» **What you should do**
With both ends included, transcribe exactly the records below from their first line to the line that contains "Catalogo (505, 125)".

» **Data for review**
##############################

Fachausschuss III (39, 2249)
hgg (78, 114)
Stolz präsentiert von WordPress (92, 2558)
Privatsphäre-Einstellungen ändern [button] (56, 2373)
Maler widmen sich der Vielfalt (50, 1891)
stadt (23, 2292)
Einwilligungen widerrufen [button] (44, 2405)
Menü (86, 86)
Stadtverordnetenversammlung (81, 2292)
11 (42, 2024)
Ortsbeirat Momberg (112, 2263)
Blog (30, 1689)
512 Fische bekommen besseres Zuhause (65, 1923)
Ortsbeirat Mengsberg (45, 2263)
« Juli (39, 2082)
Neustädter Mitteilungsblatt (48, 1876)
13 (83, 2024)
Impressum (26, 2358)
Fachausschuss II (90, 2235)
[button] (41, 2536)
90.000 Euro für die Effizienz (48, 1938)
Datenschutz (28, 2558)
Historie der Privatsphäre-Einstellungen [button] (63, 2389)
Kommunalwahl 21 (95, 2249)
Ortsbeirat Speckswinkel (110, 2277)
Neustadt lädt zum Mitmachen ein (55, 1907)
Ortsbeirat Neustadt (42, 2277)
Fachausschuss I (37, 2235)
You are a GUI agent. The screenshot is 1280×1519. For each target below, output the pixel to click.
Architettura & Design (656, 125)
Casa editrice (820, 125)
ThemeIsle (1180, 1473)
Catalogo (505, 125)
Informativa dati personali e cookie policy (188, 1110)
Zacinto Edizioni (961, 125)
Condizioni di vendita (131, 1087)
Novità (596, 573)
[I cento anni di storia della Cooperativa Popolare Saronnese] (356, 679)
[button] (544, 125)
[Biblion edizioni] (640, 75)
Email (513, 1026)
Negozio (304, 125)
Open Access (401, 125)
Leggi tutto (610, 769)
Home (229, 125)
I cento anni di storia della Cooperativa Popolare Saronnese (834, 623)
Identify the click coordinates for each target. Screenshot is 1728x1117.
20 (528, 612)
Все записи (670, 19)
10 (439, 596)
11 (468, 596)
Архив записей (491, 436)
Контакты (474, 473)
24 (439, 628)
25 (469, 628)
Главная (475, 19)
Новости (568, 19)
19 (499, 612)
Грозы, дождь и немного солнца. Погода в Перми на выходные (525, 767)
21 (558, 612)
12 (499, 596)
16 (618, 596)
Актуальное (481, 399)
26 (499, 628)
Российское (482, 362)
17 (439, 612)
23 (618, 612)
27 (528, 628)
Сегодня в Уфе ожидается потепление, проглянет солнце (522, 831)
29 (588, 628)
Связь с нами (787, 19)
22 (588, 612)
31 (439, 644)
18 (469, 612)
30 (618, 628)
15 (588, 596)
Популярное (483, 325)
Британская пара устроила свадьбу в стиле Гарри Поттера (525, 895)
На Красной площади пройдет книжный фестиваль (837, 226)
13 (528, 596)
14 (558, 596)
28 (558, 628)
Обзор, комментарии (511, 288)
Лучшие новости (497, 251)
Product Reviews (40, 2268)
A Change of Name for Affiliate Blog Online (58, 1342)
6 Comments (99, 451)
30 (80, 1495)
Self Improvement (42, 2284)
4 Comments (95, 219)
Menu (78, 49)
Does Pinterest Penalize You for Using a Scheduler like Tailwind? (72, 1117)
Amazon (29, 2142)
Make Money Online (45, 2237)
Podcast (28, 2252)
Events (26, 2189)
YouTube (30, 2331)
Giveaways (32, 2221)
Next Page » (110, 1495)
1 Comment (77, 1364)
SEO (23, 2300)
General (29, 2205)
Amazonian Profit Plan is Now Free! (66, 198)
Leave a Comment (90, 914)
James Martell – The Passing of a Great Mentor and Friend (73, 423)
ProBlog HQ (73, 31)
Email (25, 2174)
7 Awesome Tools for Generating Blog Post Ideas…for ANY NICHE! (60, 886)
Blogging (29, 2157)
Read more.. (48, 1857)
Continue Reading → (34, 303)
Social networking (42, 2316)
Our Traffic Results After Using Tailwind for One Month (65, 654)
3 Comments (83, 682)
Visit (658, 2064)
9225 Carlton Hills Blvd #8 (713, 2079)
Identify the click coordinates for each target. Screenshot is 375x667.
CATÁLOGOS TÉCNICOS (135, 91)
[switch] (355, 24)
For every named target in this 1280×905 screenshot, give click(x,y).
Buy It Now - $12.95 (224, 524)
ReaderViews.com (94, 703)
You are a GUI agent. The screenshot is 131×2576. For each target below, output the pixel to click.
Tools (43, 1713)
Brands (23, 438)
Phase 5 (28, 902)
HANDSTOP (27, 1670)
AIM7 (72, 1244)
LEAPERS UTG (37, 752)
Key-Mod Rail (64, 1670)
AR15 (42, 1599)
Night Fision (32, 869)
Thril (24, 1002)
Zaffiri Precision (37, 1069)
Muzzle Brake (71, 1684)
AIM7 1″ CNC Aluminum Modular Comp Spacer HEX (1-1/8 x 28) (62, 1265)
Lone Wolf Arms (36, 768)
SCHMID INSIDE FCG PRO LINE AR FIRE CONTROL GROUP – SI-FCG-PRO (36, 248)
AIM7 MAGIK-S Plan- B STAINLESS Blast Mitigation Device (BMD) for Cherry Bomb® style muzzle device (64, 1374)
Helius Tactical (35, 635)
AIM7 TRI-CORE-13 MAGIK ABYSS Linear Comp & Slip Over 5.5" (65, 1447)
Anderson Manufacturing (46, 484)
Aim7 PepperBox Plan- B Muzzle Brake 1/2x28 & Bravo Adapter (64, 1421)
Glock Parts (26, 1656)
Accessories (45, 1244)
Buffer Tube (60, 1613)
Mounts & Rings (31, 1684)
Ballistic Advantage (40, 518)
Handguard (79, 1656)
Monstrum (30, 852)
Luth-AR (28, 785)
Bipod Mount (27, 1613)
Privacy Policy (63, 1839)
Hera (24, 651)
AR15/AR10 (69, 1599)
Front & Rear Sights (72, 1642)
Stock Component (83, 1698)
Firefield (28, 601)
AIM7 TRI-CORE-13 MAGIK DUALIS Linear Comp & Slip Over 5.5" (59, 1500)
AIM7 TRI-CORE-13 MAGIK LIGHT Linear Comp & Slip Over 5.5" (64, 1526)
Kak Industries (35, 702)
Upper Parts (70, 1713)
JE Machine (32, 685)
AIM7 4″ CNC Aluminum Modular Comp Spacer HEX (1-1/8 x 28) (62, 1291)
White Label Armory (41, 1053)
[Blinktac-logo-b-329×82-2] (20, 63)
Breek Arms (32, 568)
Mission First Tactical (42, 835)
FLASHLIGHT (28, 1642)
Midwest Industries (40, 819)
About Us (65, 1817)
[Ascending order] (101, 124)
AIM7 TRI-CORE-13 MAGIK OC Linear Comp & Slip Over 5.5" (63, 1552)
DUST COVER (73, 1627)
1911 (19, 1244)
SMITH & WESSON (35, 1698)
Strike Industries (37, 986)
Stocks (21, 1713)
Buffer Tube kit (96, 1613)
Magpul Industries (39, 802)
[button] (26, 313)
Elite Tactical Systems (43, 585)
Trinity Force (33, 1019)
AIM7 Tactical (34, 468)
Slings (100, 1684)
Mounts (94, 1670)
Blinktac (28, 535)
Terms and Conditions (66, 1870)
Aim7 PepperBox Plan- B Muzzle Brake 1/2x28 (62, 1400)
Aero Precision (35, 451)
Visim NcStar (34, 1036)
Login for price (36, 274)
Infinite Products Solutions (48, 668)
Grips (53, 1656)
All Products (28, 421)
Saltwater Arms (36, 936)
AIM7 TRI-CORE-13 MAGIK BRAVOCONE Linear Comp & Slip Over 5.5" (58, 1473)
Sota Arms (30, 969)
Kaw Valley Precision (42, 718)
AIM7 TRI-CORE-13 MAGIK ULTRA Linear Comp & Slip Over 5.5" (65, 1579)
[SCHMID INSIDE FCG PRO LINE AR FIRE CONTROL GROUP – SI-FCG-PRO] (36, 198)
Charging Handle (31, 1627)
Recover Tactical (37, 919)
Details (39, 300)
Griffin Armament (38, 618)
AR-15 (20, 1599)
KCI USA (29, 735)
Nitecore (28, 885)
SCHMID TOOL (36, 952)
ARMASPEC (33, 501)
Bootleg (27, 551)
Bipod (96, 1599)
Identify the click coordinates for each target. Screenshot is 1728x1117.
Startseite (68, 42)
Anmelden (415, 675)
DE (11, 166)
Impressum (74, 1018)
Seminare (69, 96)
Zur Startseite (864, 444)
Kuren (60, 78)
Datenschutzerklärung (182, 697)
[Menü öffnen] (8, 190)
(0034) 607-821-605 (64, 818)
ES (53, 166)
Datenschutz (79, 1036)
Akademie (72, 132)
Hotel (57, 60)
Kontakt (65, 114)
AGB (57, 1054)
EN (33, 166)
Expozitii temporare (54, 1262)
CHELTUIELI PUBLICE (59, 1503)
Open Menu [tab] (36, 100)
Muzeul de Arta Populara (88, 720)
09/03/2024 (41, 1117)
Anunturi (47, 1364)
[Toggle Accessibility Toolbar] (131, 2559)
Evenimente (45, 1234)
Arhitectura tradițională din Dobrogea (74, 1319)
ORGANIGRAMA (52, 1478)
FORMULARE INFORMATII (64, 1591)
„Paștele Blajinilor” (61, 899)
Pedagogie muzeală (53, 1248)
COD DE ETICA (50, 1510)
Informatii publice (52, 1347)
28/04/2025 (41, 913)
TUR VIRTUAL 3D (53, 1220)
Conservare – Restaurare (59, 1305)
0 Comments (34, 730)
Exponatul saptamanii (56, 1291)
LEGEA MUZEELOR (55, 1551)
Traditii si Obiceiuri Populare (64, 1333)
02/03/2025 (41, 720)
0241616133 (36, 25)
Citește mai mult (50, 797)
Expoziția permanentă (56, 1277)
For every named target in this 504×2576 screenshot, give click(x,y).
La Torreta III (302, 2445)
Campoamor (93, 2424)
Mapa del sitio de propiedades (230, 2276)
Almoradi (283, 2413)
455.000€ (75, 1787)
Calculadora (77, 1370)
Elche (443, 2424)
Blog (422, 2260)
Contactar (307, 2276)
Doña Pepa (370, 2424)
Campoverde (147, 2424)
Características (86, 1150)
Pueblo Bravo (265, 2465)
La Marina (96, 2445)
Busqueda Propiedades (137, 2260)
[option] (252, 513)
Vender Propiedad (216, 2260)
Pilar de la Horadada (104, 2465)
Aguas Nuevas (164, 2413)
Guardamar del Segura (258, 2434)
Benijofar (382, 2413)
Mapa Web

##############################

» **Reply to the exercise**
Fachausschuss III (39, 2249)
hgg (78, 114)
Stolz präsentiert von WordPress (92, 2558)
Privatsphäre-Einstellungen ändern [button] (56, 2373)
Maler widmen sich der Vielfalt (50, 1891)
stadt (23, 2292)
Einwilligungen widerrufen [button] (44, 2405)
Menü (86, 86)
Stadtverordnetenversammlung (81, 2292)
11 (42, 2024)
Ortsbeirat Momberg (112, 2263)
Blog (30, 1689)
512 Fische bekommen besseres Zuhause (65, 1923)
Ortsbeirat Mengsberg (45, 2263)
« Juli (39, 2082)
Neustädter Mitteilungsblatt (48, 1876)
13 (83, 2024)
Impressum (26, 2358)
Fachausschuss II (90, 2235)
[button] (41, 2536)
90.000 Euro für die Effizienz (48, 1938)
Datenschutz (28, 2558)
Historie der Privatsphäre-Einstellungen [button] (63, 2389)
Kommunalwahl 21 (95, 2249)
Ortsbeirat Speckswinkel (110, 2277)
Neustadt lädt zum Mitmachen ein (55, 1907)
Ortsbeirat Neustadt (42, 2277)
Fachausschuss I (37, 2235)
You are a GUI agent. The screenshot is 1280×1519. For each target below, output the pixel to click.
Architettura & Design (656, 125)
Casa editrice (820, 125)
ThemeIsle (1180, 1473)
Catalogo (505, 125)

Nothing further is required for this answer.